Kennedy’s input can even correspond to scheduling. It figured into ABC’s risky decision to move “Revenge” from its Wednesday timeslot to Sunday. At first blush, a soap may not seem the best fit between “Once Upon a Time” and new thriller “666 Park Avenue,” two supernatural series filled with monsters. But Kennedy helped execs see that “Revenge” actually continued a narrative thread among the shows.
“?’Revenge’ is the slaying of the real-world monster, which is really crappy people who use the system to destroy lives,” he says. “This framework helped us be more comfortable with moving a major show.”
As Kennedy sees it, a figure like “Revenge” protagonist Emily Thorne, who infiltrates Hamptons society to avenge her father, is traceable back to the kind of tough-guy characters played by James Cagney in ’30s movies like “Public Enemy”: Both are motivated to upend “the system.”

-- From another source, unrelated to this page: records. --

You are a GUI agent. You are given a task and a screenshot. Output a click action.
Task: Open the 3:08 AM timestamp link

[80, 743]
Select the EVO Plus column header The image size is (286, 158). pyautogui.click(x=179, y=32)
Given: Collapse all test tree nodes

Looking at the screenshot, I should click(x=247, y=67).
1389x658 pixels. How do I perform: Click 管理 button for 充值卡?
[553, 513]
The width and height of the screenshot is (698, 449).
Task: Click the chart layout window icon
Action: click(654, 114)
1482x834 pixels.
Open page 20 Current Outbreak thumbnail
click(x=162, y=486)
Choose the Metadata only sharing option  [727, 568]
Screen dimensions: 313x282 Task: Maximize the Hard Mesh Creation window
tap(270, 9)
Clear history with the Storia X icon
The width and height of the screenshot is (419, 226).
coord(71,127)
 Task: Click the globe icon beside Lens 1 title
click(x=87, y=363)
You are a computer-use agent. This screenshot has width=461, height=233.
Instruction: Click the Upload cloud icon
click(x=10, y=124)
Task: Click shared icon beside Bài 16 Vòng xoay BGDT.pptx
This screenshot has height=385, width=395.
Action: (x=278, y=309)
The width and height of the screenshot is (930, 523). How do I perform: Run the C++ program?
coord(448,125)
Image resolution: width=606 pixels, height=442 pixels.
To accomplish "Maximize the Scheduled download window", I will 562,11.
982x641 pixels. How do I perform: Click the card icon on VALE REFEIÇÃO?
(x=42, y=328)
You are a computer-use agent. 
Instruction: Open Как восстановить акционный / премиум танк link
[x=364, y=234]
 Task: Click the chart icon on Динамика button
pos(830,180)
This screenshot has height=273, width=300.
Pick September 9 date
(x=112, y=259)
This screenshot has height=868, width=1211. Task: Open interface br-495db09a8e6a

Kennedy can come across more like a psychoanalyst than a researcher, given how every movie or TV show to him is as interpretable as a dream, so laden with symbolism that the subtext has more meaning than the nominal narrative. Take the new ABC series “Nashville,” for instance. To the untutored eye, it’s about an aging country star who has to contend with a younger rival. But Kennedy believes the show can strike a chord with auds on a deeper level.
“?’Nashville,’ from a marketing perspective, can be framed in a way that makes it not just another soap opera or music show,” Kennedy says. “The metaphor is, it’s America that is the aging star that has to reinvent herself.”
Kennedy will be the first to admit his theories can seem farfetched. But he sees using history as a guide for zeroing in on the zeitgeist as “tools, not rules” for thinking about programming strategy.
Still, science can only take you so far in the art of television.
“No amount of research or preparation can predict something will be a success,” Dungey says. “But it’s an interesting thing to try.”